Copy out the rows word for word, starting at the line with "Click the Search field in System Settings" and ending with the line with "pos(537,341)", both included. Omit the pictures from your answer.

Records for this task:
>> begin

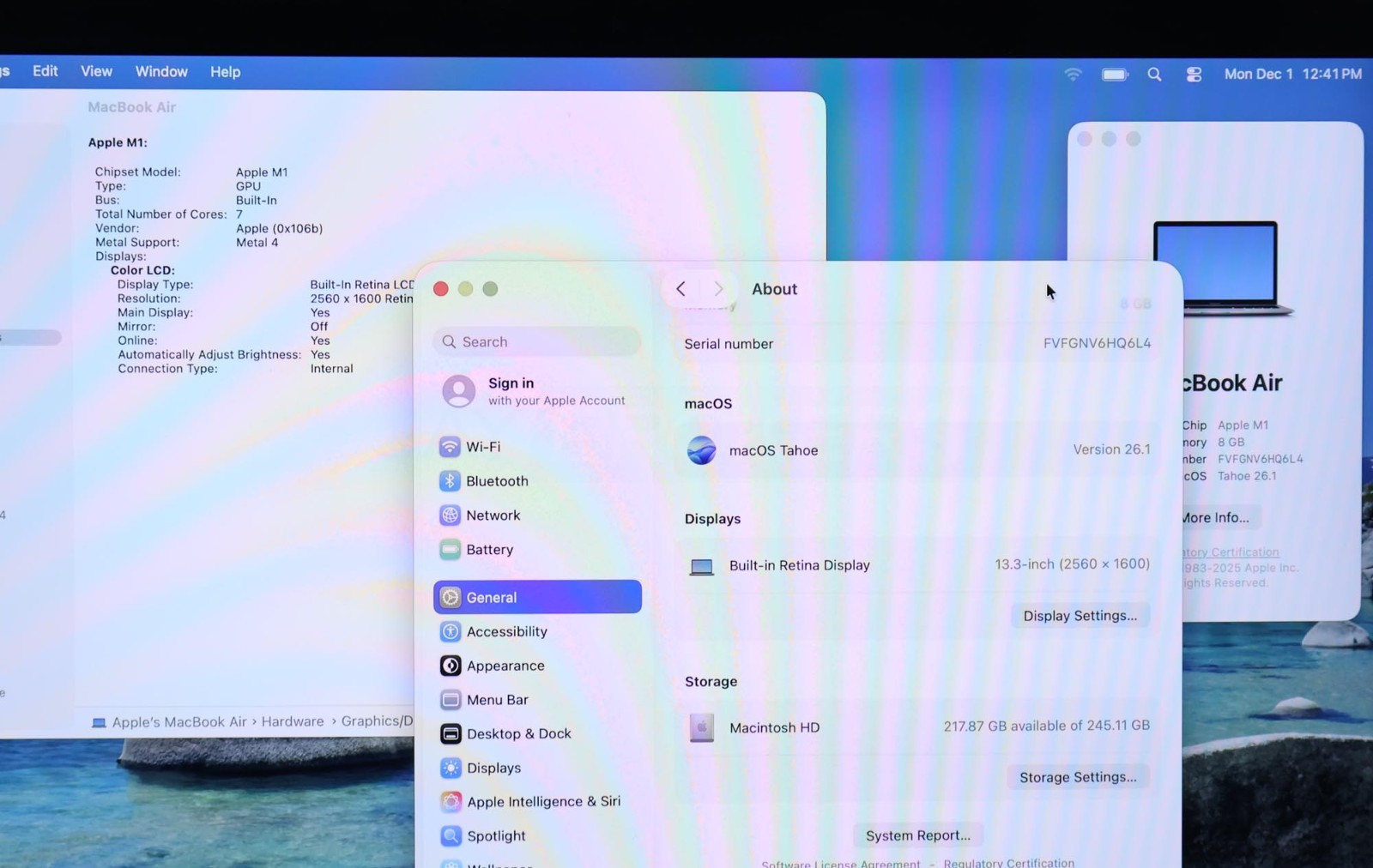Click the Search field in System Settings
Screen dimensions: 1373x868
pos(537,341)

>> end
>> begin

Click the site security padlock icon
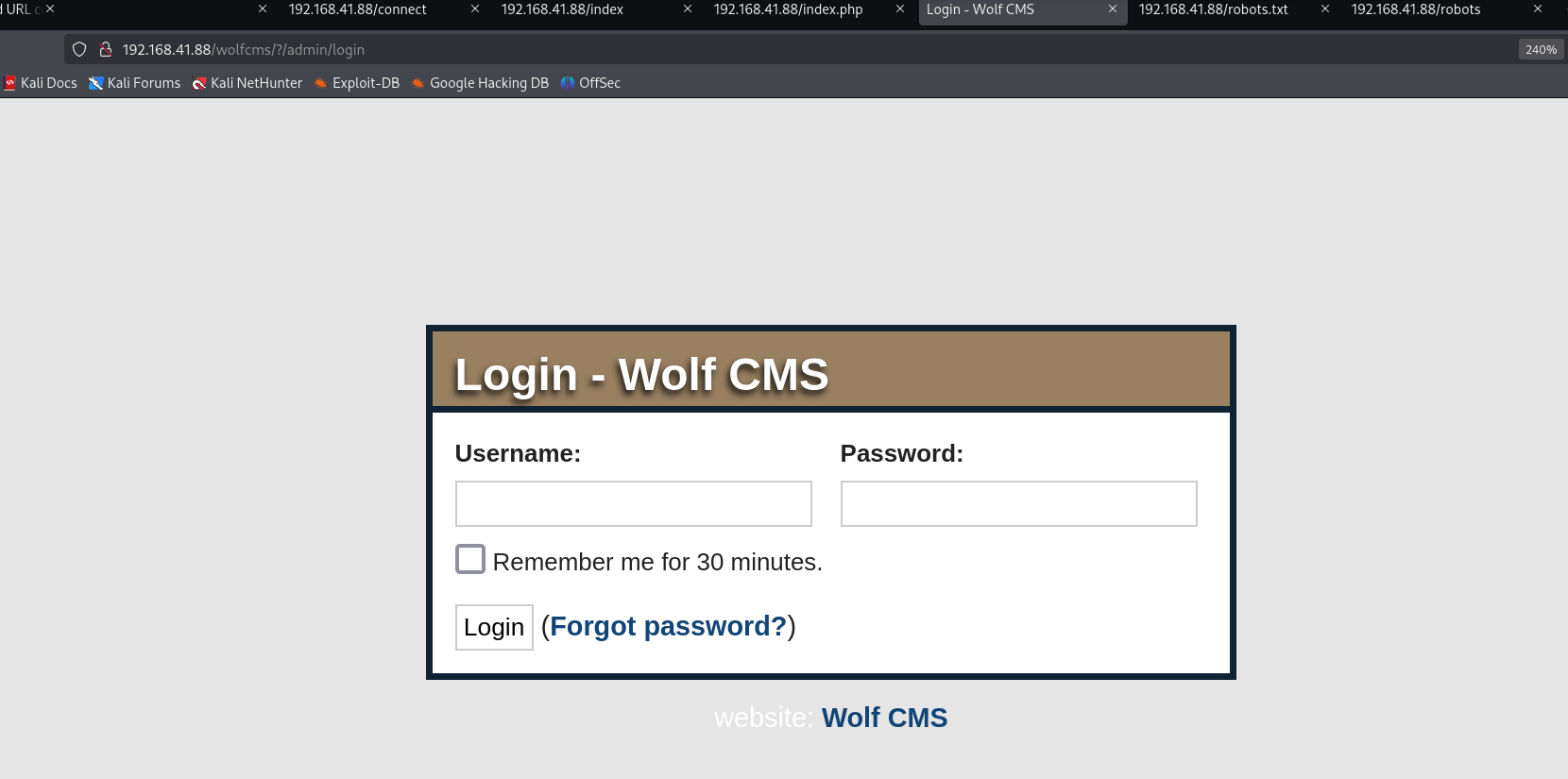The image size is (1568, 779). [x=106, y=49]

>> end

Reply:
Click the Search field in System Settings
Screen dimensions: 1373x868
pos(537,341)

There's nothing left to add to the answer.